### [THINGS TO DO]
**a)** Reproduce verbatim the part of the LyX mailing-list thread that begins with "On Tue, 18 Dec" and ends with "still need doing.".
**b)** Continue the LyX XML email thread from its final line.

### [SELECTED PASSAGE]

● ● ● ● ●

On Tue, 18 Dec 2012 10:22:17 +0100
Rainer M Krug <r.m.k...@gmail.com> wrote:

> On 18/12/12 00:01, Nico Williams wrote:
> > On Mon, Dec 17, 2012 at 3:15 PM, Alex Vergara Gil
> > <a...@cphr.edu.cu> wrote:
> >> 
> >>> On Mon, Dec 17, 2012 at 2:25 PM, Richard Heck <rgh...@lyx.org>
> >>> wrote:
> >>>> 
> >>>> I'm not so sure. If someone were to write a converter that
> >>>> mapped LyX's XML onto ODT's, or whatever, then yes. But that
> >>>> would still need doing.
> >>> 
> >>> 
> >>> Yes, of course.  However, I think it should be easier to write
> >>> such XSLs to map from a straightforward LyX XML schema than from
> >>> LyXHTML output.  The latter depends too much on the document
> >>> class and has issues, while the former should preserve everything
> >>> about the original .lyx as much as possible.
> >>> 
> >>> Nico --
> >>> 
> >> And it would be easier for the final user the fact that all
> >> converters can operate automatically inside the LyX, instead of
> >> calling them, so you would see that copying a MathML equation in
> >> LOWriter and then pasting in LyX would result in a LyX equation
> >> where you insert them instead of having to convert it to latex
> >> using whatever script you have and the copy paste inside an
> >> equation box (is there an easier way right now? I think my way is
> >> too much omplicated), the same for figures (you don't need to save
> >> the image and then load it from LyX, just paste it where you want
> >> it) and tables (I think this is a lot more complicated example,
> >> but there is XLST converter).
> > 
> > Conversion at the File->Import... and File->Export... level would
> > be just a matter of writing the necessary XSLs.

● ● ● ● ●

### [SUPPLIED DATA]
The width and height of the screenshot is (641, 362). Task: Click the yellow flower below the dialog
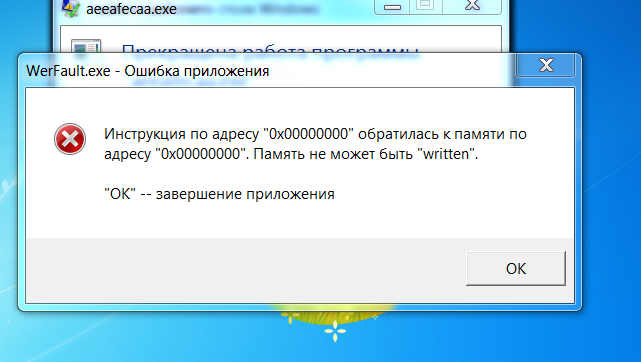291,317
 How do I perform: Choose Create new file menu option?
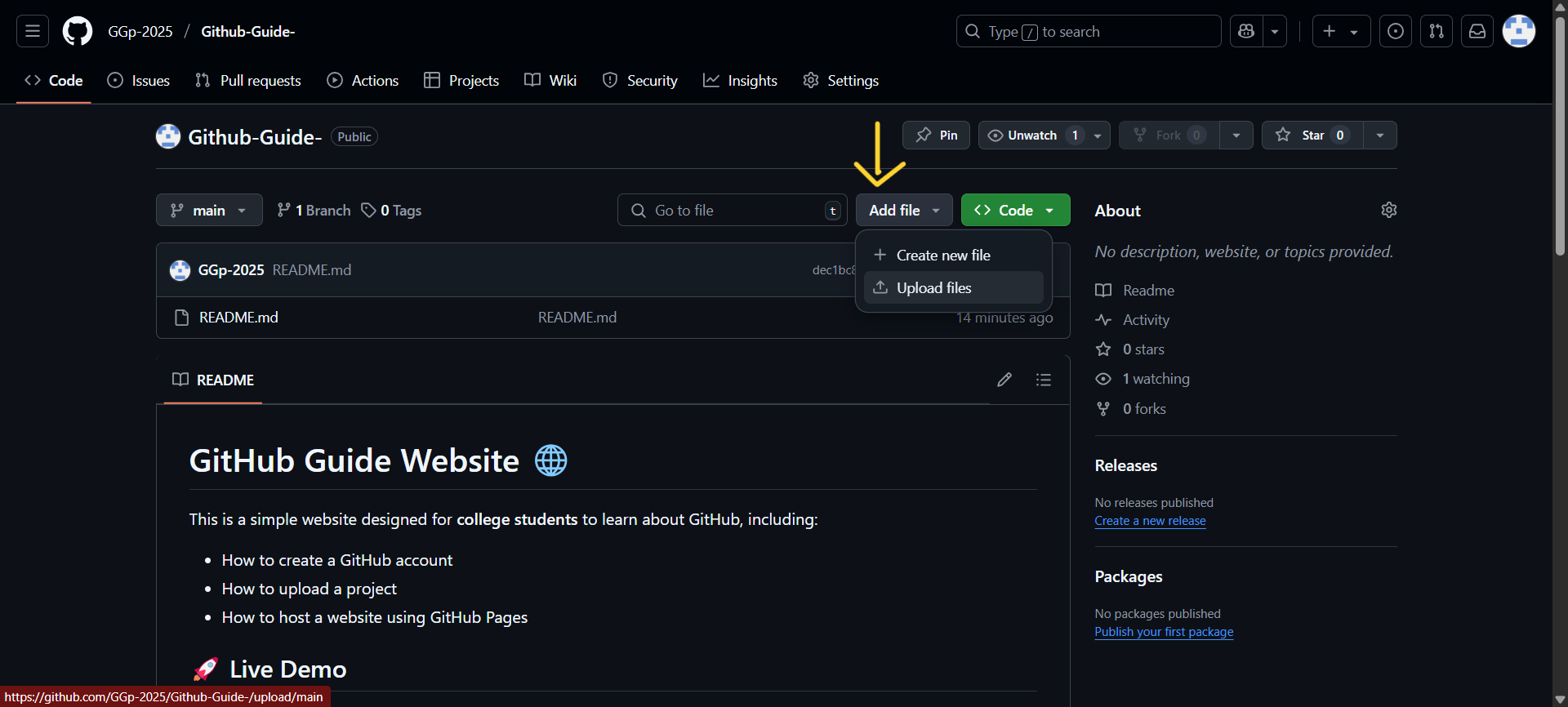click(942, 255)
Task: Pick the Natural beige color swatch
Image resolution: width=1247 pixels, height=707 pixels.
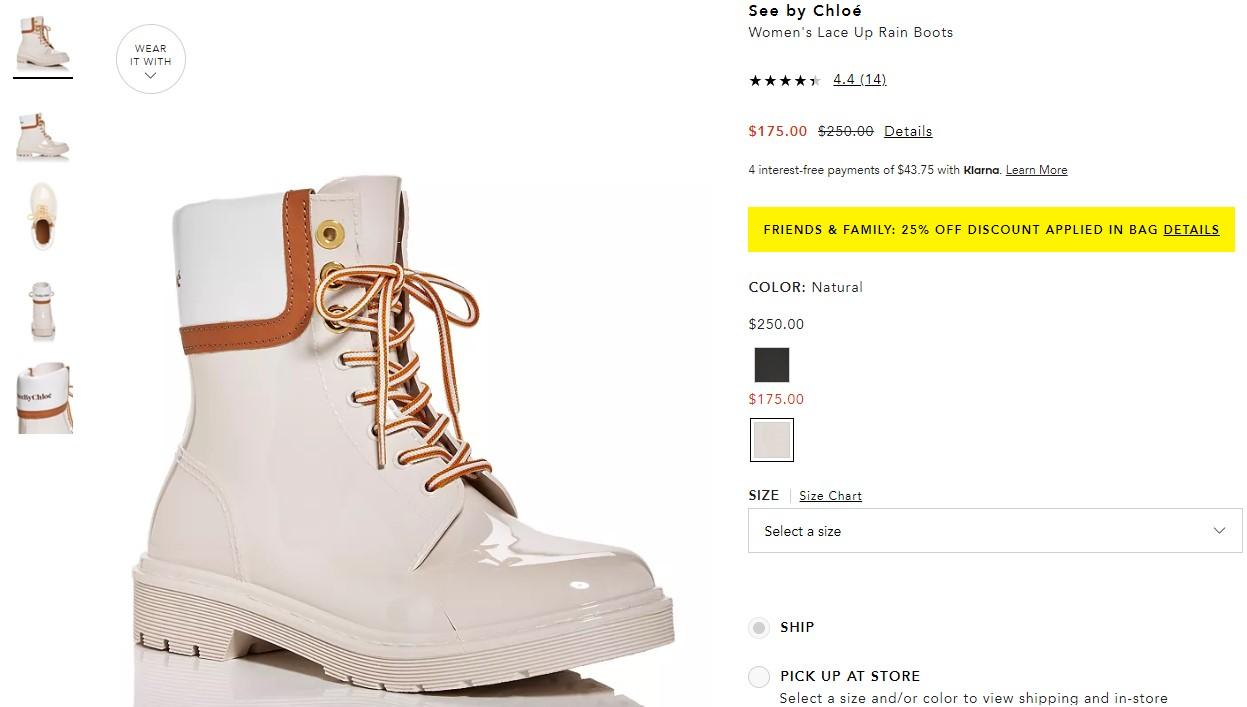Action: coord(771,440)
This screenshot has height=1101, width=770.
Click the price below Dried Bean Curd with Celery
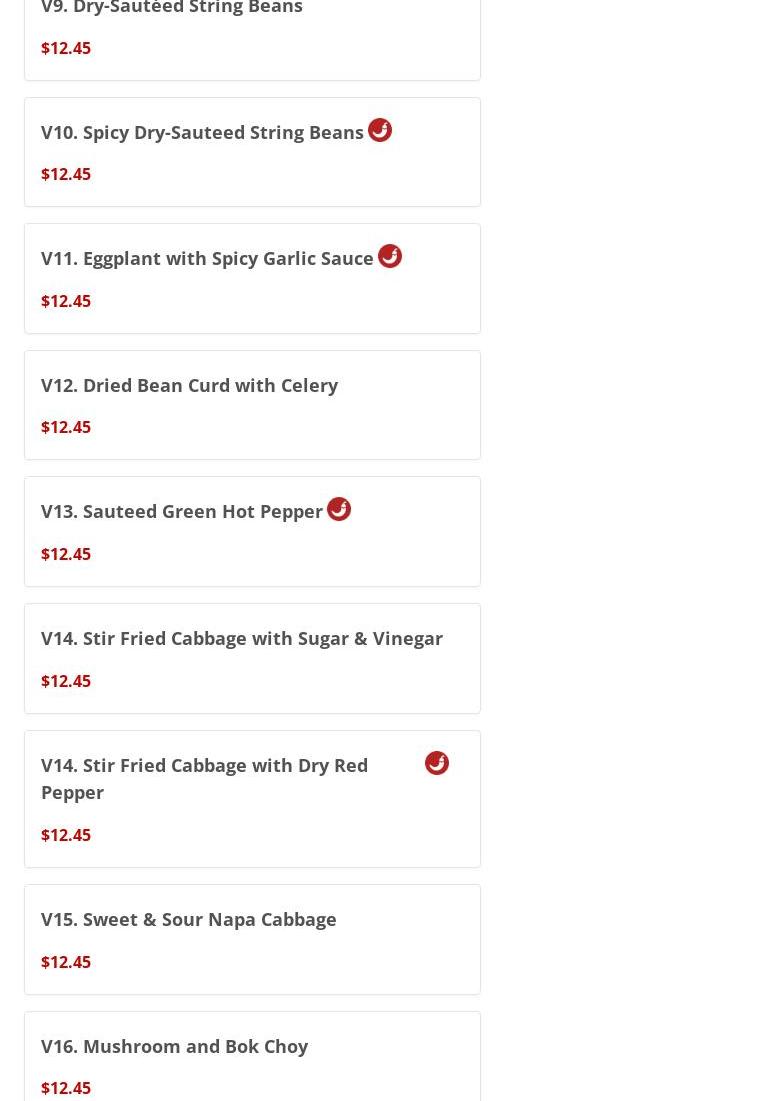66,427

● ● ● ● ●

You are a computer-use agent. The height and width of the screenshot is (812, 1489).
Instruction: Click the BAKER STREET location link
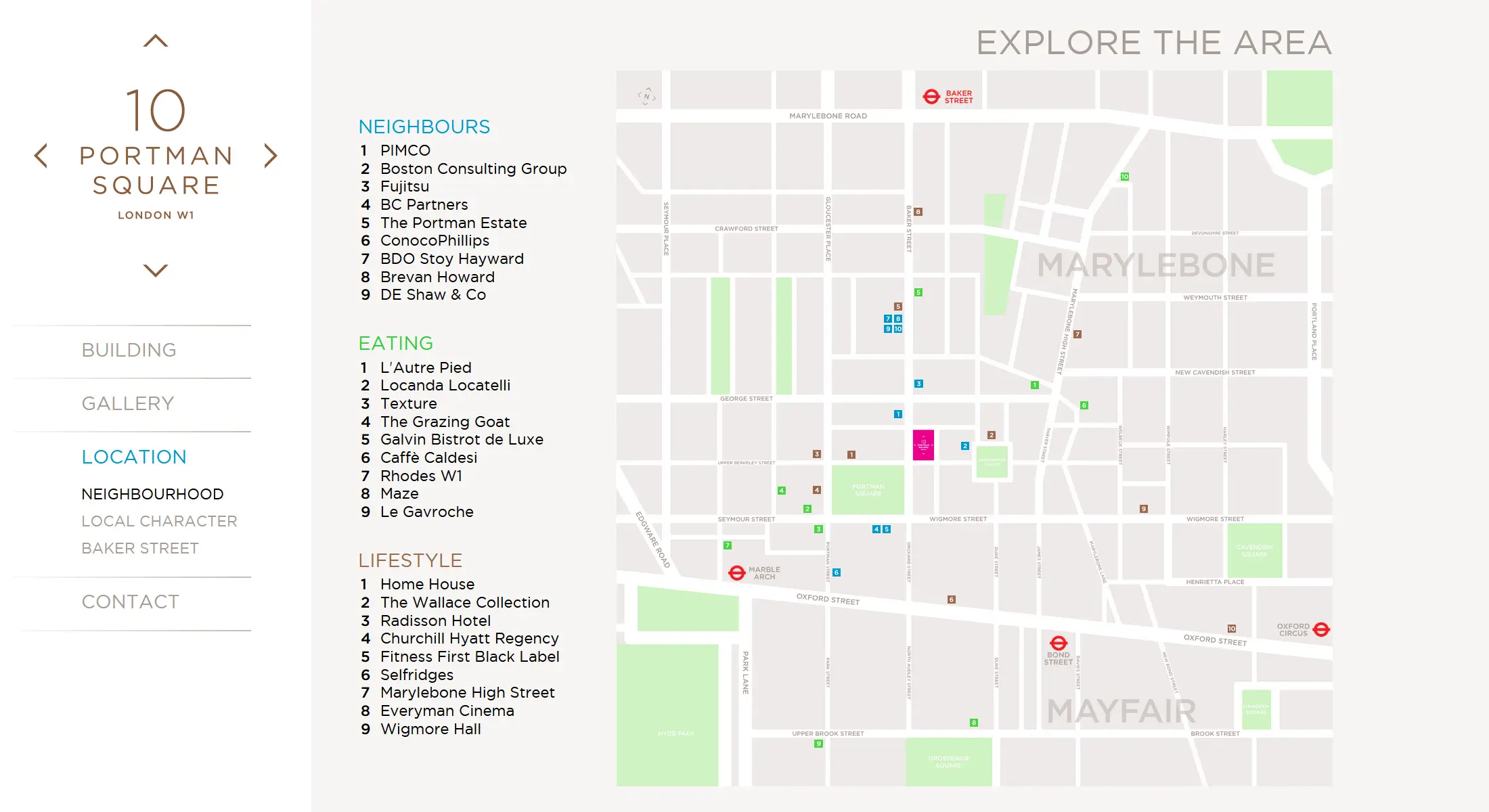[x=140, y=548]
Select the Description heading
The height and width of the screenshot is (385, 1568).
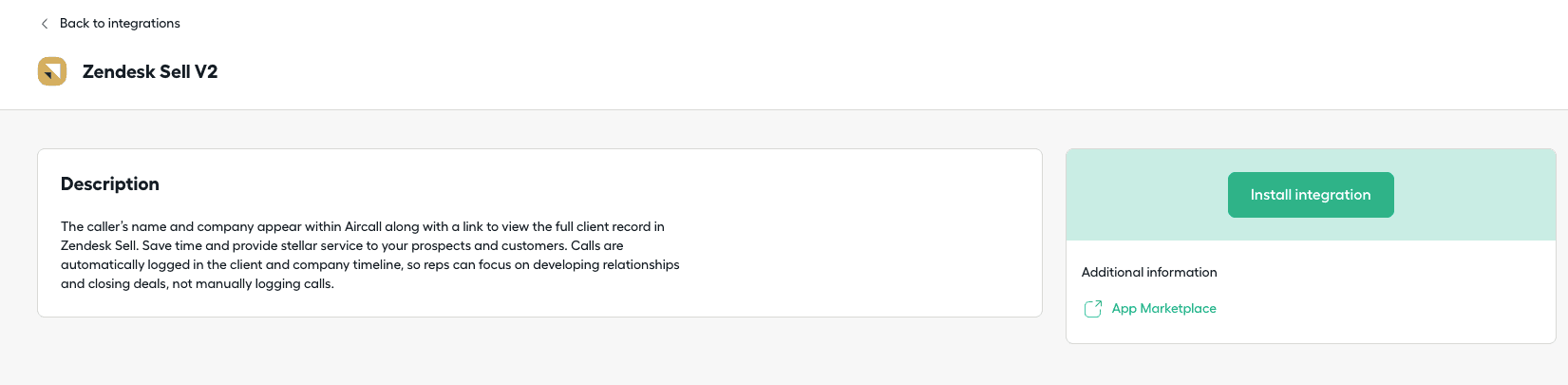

● ● ● ● ●

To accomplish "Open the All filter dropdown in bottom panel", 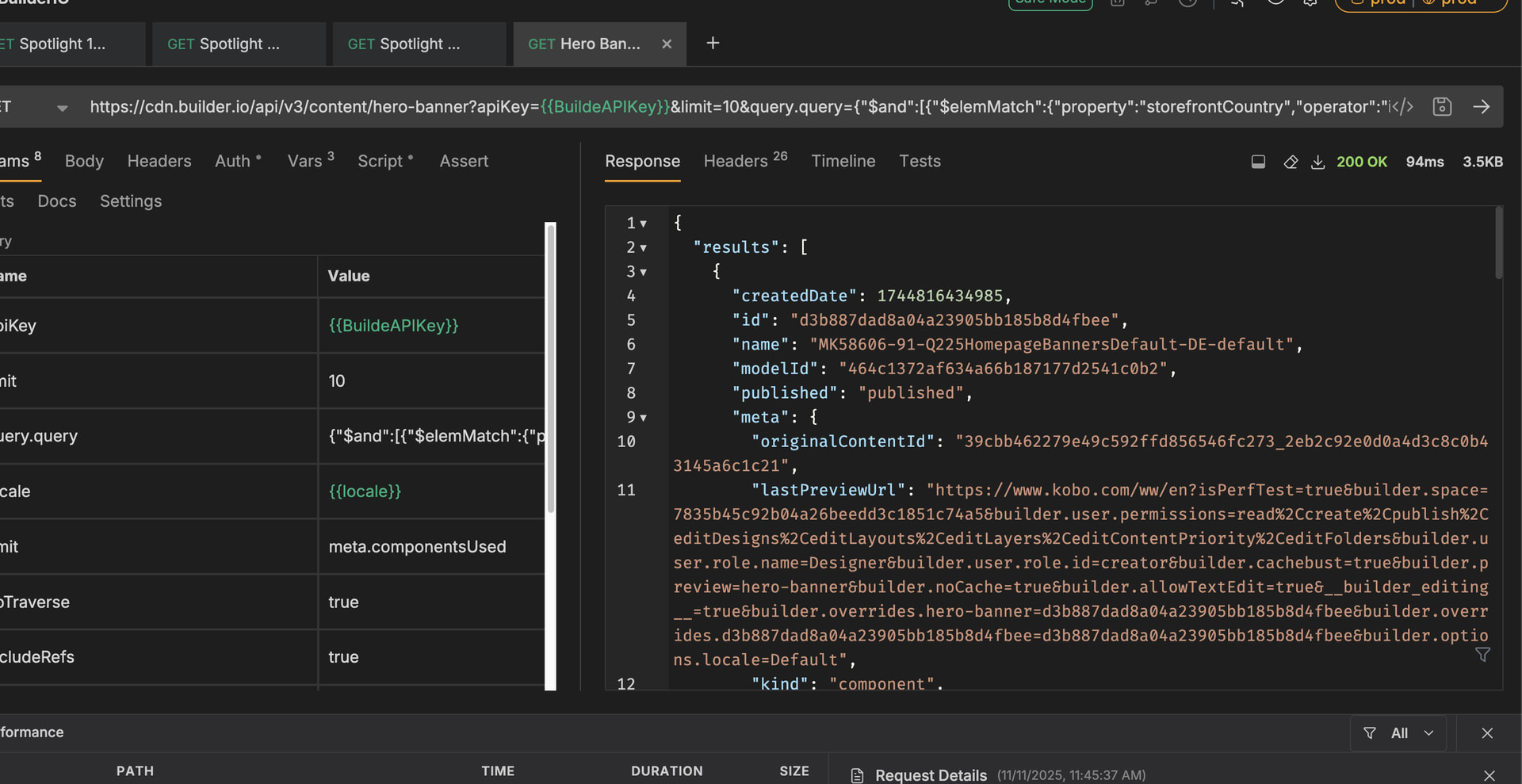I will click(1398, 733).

● ● ● ● ●

### [OUTPUTS BY TASK]
**a)**
On Tue, 18 Dec 2012 10:22:17 +0100
Rainer M Krug <r.m.k...@gmail.com> wrote:

> On 18/12/12 00:01, Nico Williams wrote:
> > On Mon, Dec 17, 2012 at 3:15 PM, Alex Vergara Gil
> > <a...@cphr.edu.cu> wrote:
> >> 
> >>> On Mon, Dec 17, 2012 at 2:25 PM, Richard Heck <rgh...@lyx.org>
> >>> wrote:
> >>>> 
> >>>> I'm not so sure. If someone were to write a converter that
> >>>> mapped LyX's XML onto ODT's, or whatever, then yes. But that
> >>>> would still need doing.

**b)**
> > 
> > Conversion at the cut-n-paste level is not something I can speak to
> > with confidence at this time.  I'll note only that if the content
> > being pasted is known to be XML in some schema then LyX could
> > invoke an XSL to convert it to .lyx.
> 
> This all sounds very exciting and extremely useful for import /
> export / collaboration, but there is one aspect which I would be
> missing in an XML file: At the moment, I can open a .lyx file with
> emacs and do change / replace in the .lyx file, when e.g. I have
> moved my images around. Or changing anything formating consistently
> throughout the text - this is much more time consuming in LyX itself.
> So my question: would this new XML format mean the "good bye" to the
> plain text format of the .lyx file, or would the XML be a new
> parallel, fully (and I mean fully!) equivalent and exchangeable
> format in LyX? I know that an XML is also a text file, but at least
> the ones I looked into were not nearly as editable as the .lyx plain
> text?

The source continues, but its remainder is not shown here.